June 9, 2015

Tips for Achieving an Ideal Fit

While we graded out trousers pattern according to average proportionate men's measurements, some additional altering and/or fitting may be necessary for some costumers due to variations in height, weight, build, musculature, neck size, and general physique. 

That's we highly recommend making a muslin test or a "practice" garment of some kind (other than to familiarize yourself with its construction, that is!) - you can make the necessary sizing observations (e.g. the waist needs to be taken in, the hips need to be let out, the pant legs need to be extended, etc.). 
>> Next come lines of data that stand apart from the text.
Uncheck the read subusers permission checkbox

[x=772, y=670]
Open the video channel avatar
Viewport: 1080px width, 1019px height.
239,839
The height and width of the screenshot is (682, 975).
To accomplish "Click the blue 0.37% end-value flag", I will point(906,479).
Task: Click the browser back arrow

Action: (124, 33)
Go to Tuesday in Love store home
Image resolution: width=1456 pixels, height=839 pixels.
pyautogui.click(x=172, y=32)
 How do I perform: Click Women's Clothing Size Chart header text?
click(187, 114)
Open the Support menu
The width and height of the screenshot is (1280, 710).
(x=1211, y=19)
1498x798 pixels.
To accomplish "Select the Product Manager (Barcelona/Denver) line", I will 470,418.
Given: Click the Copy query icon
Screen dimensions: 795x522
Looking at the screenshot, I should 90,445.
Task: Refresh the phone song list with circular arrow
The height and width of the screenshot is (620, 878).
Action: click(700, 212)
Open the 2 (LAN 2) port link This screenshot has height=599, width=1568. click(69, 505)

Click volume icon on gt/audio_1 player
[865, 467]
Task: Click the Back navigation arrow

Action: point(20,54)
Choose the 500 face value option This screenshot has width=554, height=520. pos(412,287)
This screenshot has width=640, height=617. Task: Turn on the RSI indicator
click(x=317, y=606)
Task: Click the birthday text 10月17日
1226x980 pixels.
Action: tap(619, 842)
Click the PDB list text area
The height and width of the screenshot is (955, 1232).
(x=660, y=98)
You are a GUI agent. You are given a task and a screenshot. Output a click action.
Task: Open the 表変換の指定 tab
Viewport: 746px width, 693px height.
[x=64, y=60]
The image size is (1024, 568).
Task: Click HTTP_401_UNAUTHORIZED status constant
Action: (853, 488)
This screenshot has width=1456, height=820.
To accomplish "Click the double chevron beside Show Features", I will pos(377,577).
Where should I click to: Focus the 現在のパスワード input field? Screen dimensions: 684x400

Fitting does require extra time and effort on the part of the costumer, but the finished garment's custom-tailored look will definitely be worth it!


There are three main aspects of the garment that may need adjustment and/or the original pattern need be altered: the waist, hips, and length.


Our trousers pattern's waist and hips measurements are graded in increments of 2", which should comfortably accommodate most peoples' physiques, but it's possible that either or both measurements fall between two of our pattern sizes. 

We have included 1" side seam allowances for fitting purposes, so if your trousers are too tight around the waist, hips, or legs, they can simply be let out up to 1 ¼" (that's ⅝" on both the front and the back) on each side - that is, a total expansion of up to 2 ½" at the waist and hips (thus actually being larger in those areas than the next largest pattern size!) and up to 1 ¼" on each pant leg. 

Model: Alex Beard
For instance, I (Alex) have scrawny little chicken legs, so pant legs being too tight isn't much of an issue for me, but other people might have a beer gut, large rear, or very muscular legs that require the trousers to be let out in one or more of these areas. 










However, I (Alex) have a 37" waist and 42" hips, which is very close to the trousers' pattern size 36. 

So, in my case, I used the size 36 to make my trousers and let the side seams out ¼" (that's a total of ½" adjustment on each side and a total adjustment of 1") along the uppermost foot or so, gradually tapering into the original seam line and trimming the seam allowances down to the recommended ⅜". 


The trousers can be lengthened and shortened as needed at two places to achieve an ideal fit. 

At whichever portion(s) of the body need to be lengthened, cut the pattern along one of the horizontal lines so it is two separate pieces, insert a small piece of paper underneath the two pieces, (a standard 8 ½" x 11" page will work nicely, as well any cheap craft paper you might have sitting around, or you could even put some of that junk mail to good use!), tape the three together, and, making sure the upper and lower portions are properly aligned (i.e. not straight and not crooked/slanted/etc.), use a ruler as a guide and draw a line on each side to connect them. Cut along these lines to form your new, extended pattern piece. 

Again using myself (Alex) as an example, I have a longer-than-average waist, so I need to lengthen the upper portion of the trousers by 1" so they doesn't ride up in the crotch uncomfortably in the front and give me a wedgie in the back (TMI?). 



Obviously, the same adjustment needs to be made to all of the panels for the trousers to go together properly. 

To shorten the garment, simply fold the pattern paper upward at the lines then back down again, or cut along one of the horizontal lines as if you were lengthening it and overlap the upper and lower portions however much is necessary, straightening the edges if needed. 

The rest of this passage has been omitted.